Reproduce each line below with no alterations.

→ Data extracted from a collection

--- START ---

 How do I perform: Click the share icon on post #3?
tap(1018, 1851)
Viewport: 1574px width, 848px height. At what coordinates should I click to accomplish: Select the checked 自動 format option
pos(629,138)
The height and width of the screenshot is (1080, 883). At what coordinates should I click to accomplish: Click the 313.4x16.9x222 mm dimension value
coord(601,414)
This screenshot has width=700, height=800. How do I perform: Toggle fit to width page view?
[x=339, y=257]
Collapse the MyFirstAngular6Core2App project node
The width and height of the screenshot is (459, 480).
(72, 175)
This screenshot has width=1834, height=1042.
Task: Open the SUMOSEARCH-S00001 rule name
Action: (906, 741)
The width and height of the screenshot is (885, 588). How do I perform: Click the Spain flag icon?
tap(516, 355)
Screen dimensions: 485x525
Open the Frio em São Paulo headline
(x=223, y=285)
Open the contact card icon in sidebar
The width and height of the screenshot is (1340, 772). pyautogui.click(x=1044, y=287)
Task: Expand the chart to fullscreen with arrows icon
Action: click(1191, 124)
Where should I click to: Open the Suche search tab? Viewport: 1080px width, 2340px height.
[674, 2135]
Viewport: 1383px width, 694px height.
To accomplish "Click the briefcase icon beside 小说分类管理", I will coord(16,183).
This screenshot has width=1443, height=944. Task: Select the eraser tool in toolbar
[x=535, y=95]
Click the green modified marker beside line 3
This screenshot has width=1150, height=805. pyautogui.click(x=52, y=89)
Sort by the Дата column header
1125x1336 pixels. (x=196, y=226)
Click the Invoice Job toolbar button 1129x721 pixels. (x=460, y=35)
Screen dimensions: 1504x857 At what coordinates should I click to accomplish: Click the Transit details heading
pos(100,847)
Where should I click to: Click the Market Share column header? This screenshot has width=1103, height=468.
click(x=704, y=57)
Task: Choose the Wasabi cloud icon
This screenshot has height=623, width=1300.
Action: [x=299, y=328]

--- END ---

→ Solution to the problem
 How do I perform: Click the share icon on post #3?
tap(1018, 1851)
Viewport: 1574px width, 848px height. At what coordinates should I click to accomplish: Select the checked 自動 format option
pos(629,138)
The height and width of the screenshot is (1080, 883). At what coordinates should I click to accomplish: Click the 313.4x16.9x222 mm dimension value
coord(601,414)
This screenshot has width=700, height=800. How do I perform: Toggle fit to width page view?
[x=339, y=257]
Collapse the MyFirstAngular6Core2App project node
The width and height of the screenshot is (459, 480).
(72, 175)
This screenshot has width=1834, height=1042.
Task: Open the SUMOSEARCH-S00001 rule name
Action: (906, 741)
The width and height of the screenshot is (885, 588). How do I perform: Click the Spain flag icon?
tap(516, 355)
Screen dimensions: 485x525
Open the Frio em São Paulo headline
(x=223, y=285)
Open the contact card icon in sidebar
The width and height of the screenshot is (1340, 772). pyautogui.click(x=1044, y=287)
Task: Expand the chart to fullscreen with arrows icon
Action: click(1191, 124)
Where should I click to: Open the Suche search tab? Viewport: 1080px width, 2340px height.
[674, 2135]
Viewport: 1383px width, 694px height.
To accomplish "Click the briefcase icon beside 小说分类管理", I will coord(16,183).
This screenshot has width=1443, height=944. Task: Select the eraser tool in toolbar
[x=535, y=95]
Click the green modified marker beside line 3
This screenshot has width=1150, height=805. pyautogui.click(x=52, y=89)
Sort by the Дата column header
1125x1336 pixels. (x=196, y=226)
Click the Invoice Job toolbar button 1129x721 pixels. (x=460, y=35)
Screen dimensions: 1504x857 At what coordinates should I click to accomplish: Click the Transit details heading
pos(100,847)
Where should I click to: Click the Market Share column header? This screenshot has width=1103, height=468.
click(x=704, y=57)
Task: Choose the Wasabi cloud icon
This screenshot has height=623, width=1300.
Action: [x=299, y=328]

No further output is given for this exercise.